Il tetto ai bonus dei manager bancari - Per quanto riguarda le banche si è deciso che i bonus dei manager bancari dovranno essere collegati ai risultati a lungo termine, da essi conseguiti nello svolgere le proprie mansioni, e non alla loro condotta sul breve periodo, soprattutto se comporta rischi per istituti e clienti. Questo il principio che pare sia stato approvato a Pittsburgh, mentre più in generale gli Stati Uniti hanno spinto per una consistente ricapitalizzazione degli istituti di credito che punti verso un rapporto tra mezzi propri e impieghi attorno al dieci per cento almeno. Gli europei – su questo punto – si sono detti nettamente contrari. Su questo punto si può dire che i paesi europei sono riusciti a trovare una omogeneità maggiore, anche perché il sistema finanziario europeo è comunque molto diverso rispetto a quello statunitense.
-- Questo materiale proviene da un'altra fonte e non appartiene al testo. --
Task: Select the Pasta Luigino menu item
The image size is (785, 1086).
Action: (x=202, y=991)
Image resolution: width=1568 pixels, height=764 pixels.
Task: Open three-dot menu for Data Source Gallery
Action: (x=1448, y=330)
La globalizzazione responsabile e il nuovo modello di sviluppo - La tensione sociale è alta, ma le risposte politiche non sembrano all’altezza. Non è stato neppure un caso che a Pittsburgh siano arrivate decine di organizzazioni sociali, guidate dall’Unione per le libertà civili della Pennsylvania, “per dire al G20 che la gente ha bisogno di servizi sociali piuttosto che di piani di salvataggio per le banche o le grosse aziende”, come ha detto Kim Coughlin, portavoce della ‘Carovana del popolo’. Molte le controiniziative, dal “festival per la libertà di espressione” promosso dalla ‘Alliance for Climate Protection’, fondata nel 2006 dall’ex-vice-presidente americano Al Gore, alle iniziative promosse dall’organizzazione ‘Bail out the people movement’ che ha scelto uno dei quartieri più degradati della città, con la maggioranza degli abitanti afro-americana, per piantare una ‘città di tende’ che ospita disoccupati e senza-tetto, portati ad esempio delle conseguenze del capitalismo sfrenato.
Ma i poveri, si sa, non sono alla moda e ci tocca ricordare il fantasma che continua ad aggirarsi per il mondo, e che ha svolazzato anche su Pittsburgh: la Tobin Tax, la tassa sulle transazioni finanziarie su cui per anni c’è stato un vero e proprio ostracismo. La Tobin Tax tassa con una aliquota bassa, meno dell’1 %, tutte le transazioni finanziarie internazionali con lo scopo di conoscere, controllare e tassare in modo tale da scoraggiare i movimenti finanziari più speculativi. Da questa tassazione verrebbero risorse nuove che potrebbero essere usate per aiutare le aree più povere del pianeta senza pesare sulle finanze pubbliche.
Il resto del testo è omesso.